Starting at the first of the items below and stopping after the line that contains "pos(1048,859)", set out each line as one string in a JSON list, skipping blank lines. Leave the pictures out of your answer.
╔══
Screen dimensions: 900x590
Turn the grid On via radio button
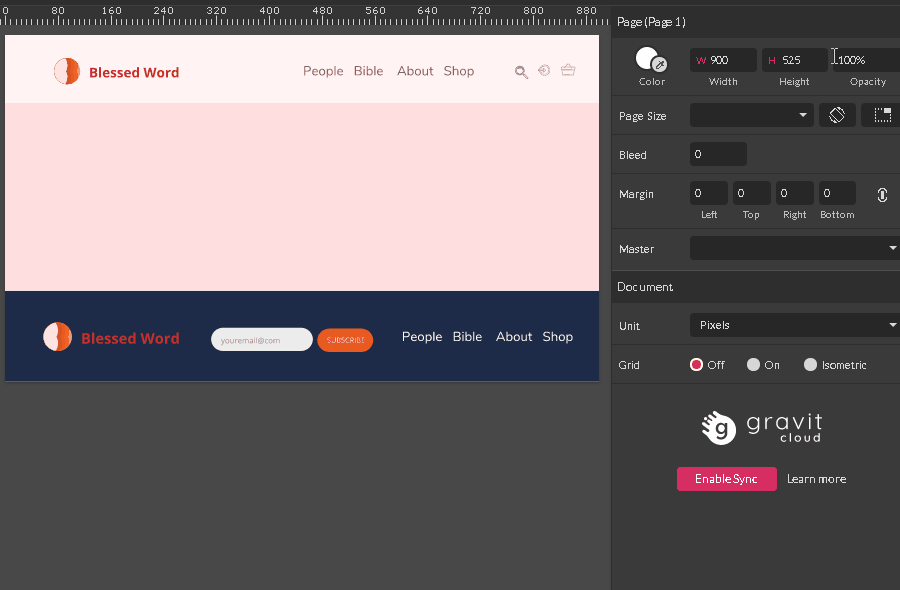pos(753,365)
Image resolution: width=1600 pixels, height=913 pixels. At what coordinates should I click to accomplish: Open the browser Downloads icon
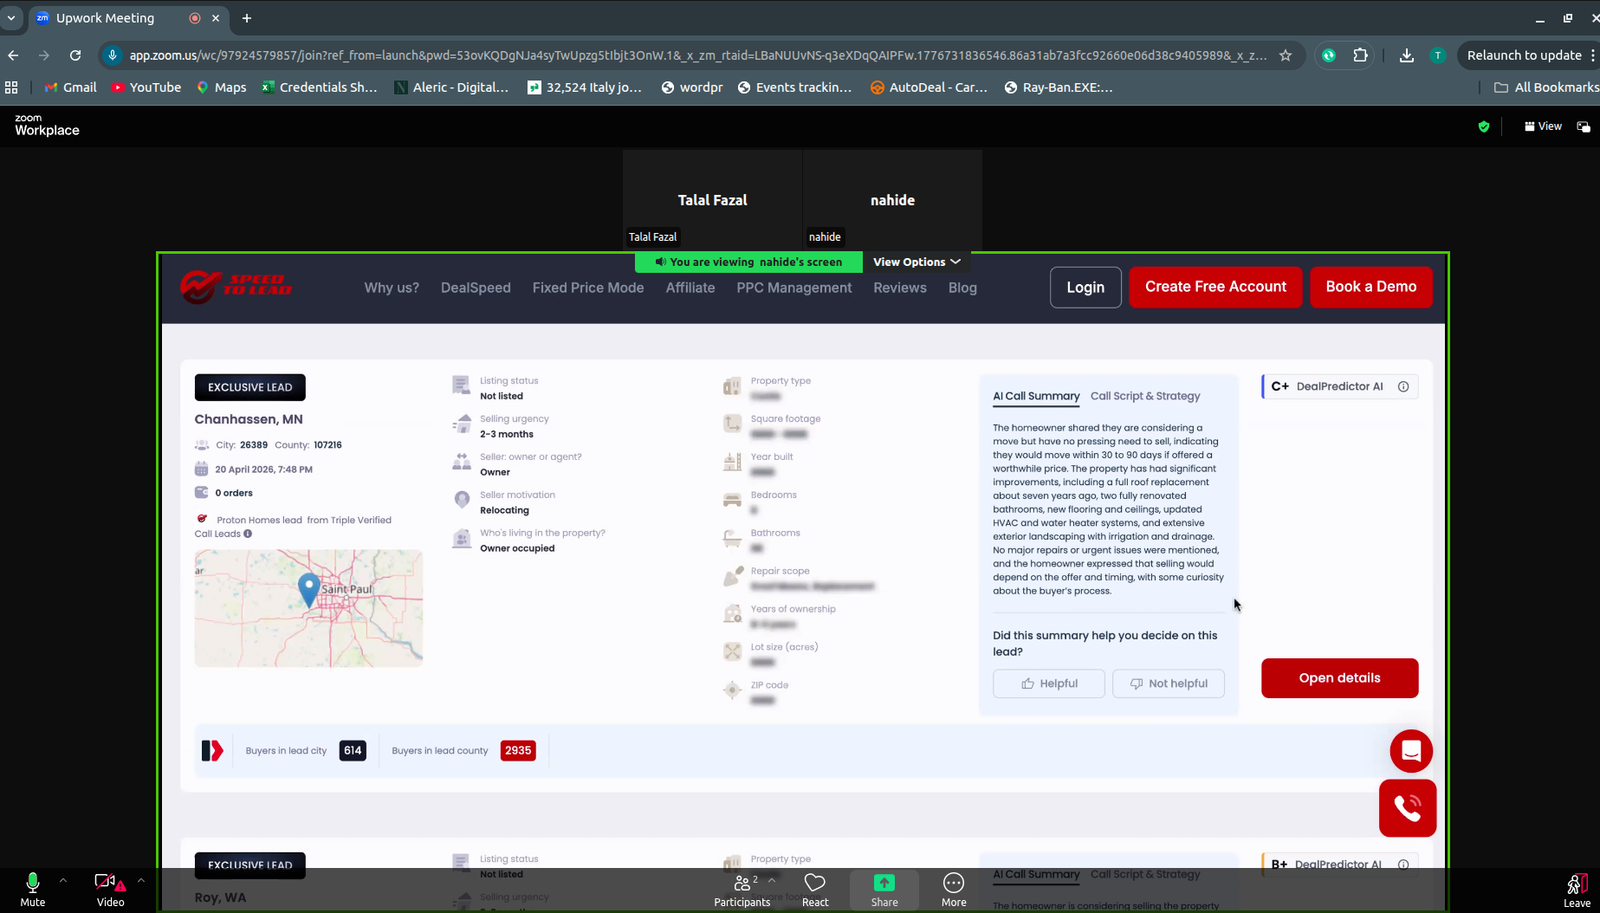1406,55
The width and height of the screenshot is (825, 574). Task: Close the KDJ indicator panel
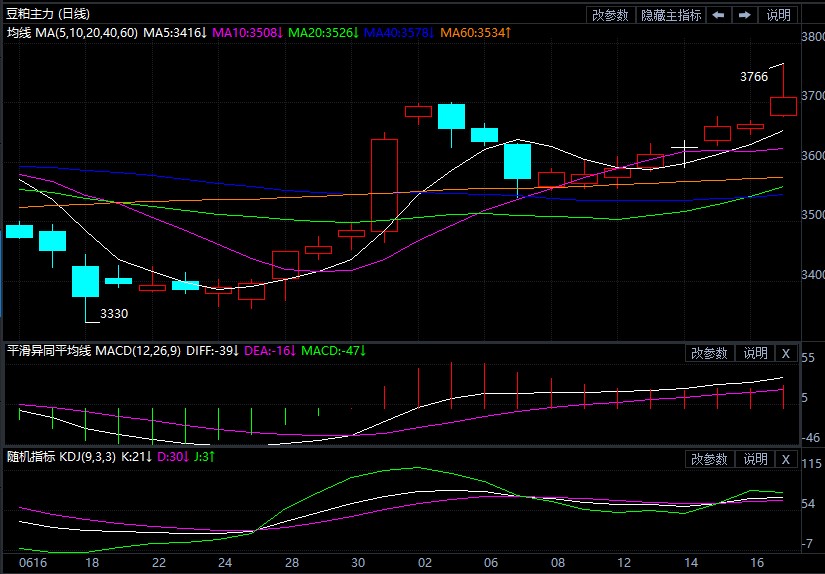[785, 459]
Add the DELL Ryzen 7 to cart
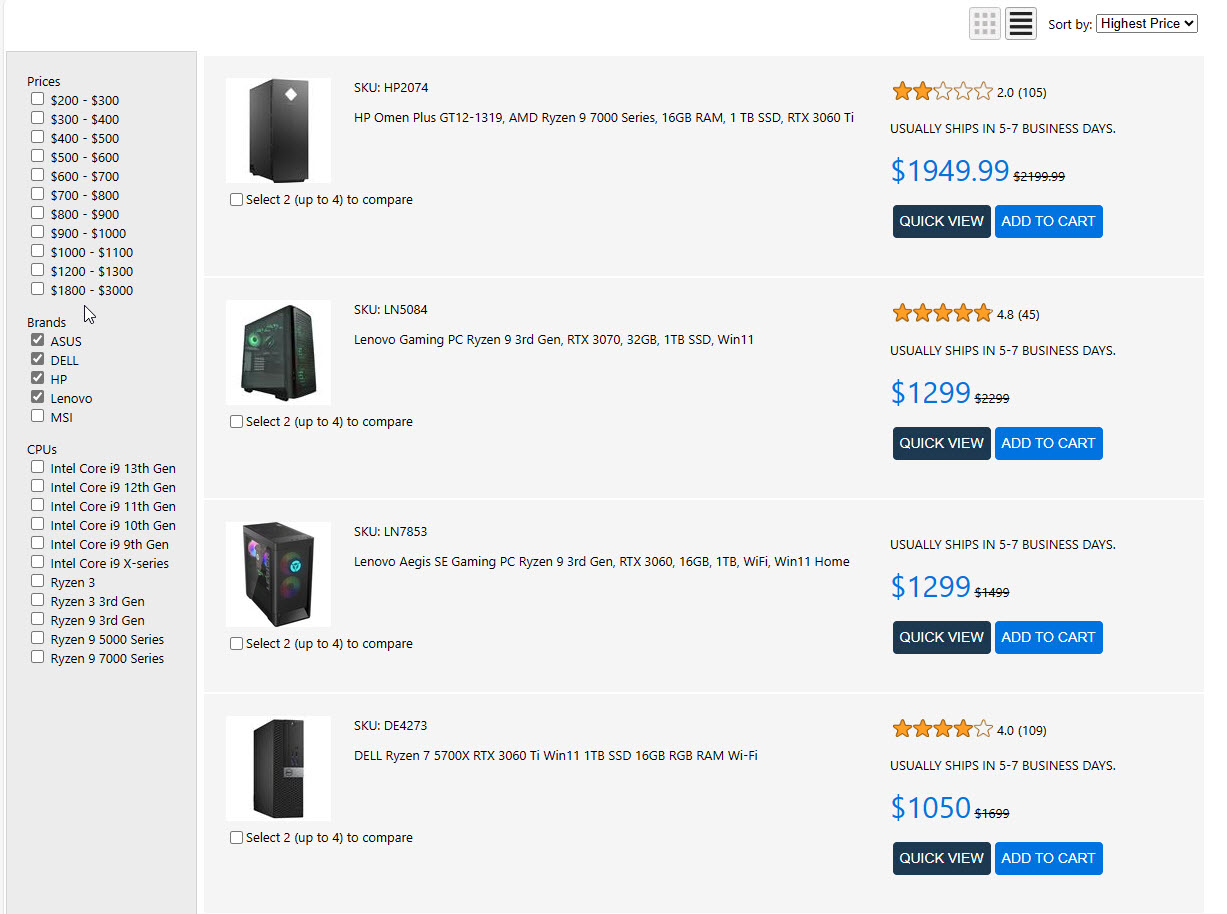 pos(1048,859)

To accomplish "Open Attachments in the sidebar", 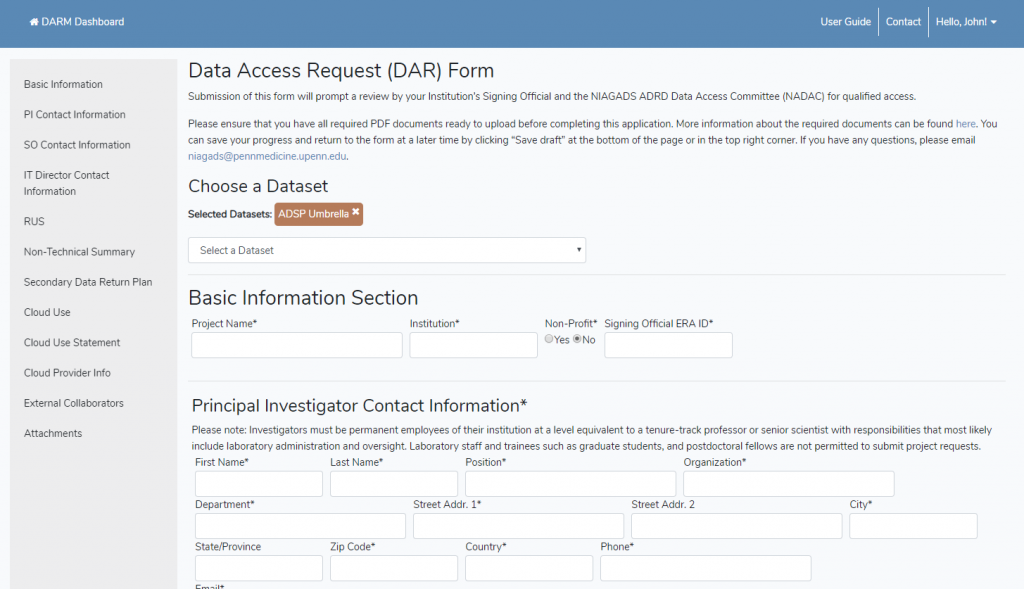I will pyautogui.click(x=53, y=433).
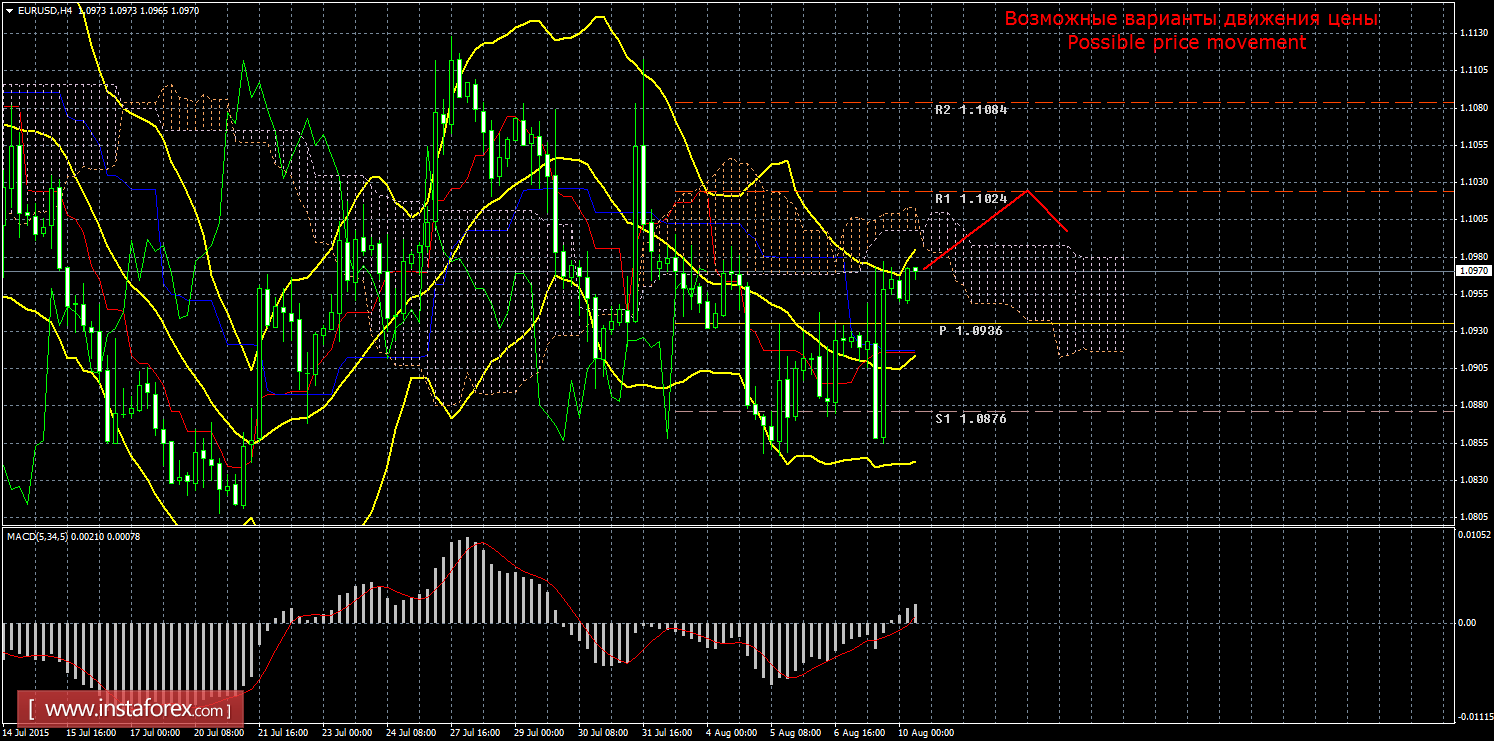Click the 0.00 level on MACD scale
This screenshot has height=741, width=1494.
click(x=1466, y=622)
╚══
# EXERCISE RESPONSE:
[
  "Screen dimensions: 900x590",
  "Turn the grid On via radio button",
  "pos(753,365)",
  "Image resolution: width=1600 pixels, height=913 pixels. At what coordinates should I click to accomplish: Open the browser Downloads icon",
  "1406,55",
  "The width and height of the screenshot is (825, 574). Task: Close the KDJ indicator panel",
  "[785, 459]",
  "Add the DELL Ryzen 7 to cart",
  " pos(1048,859)"
]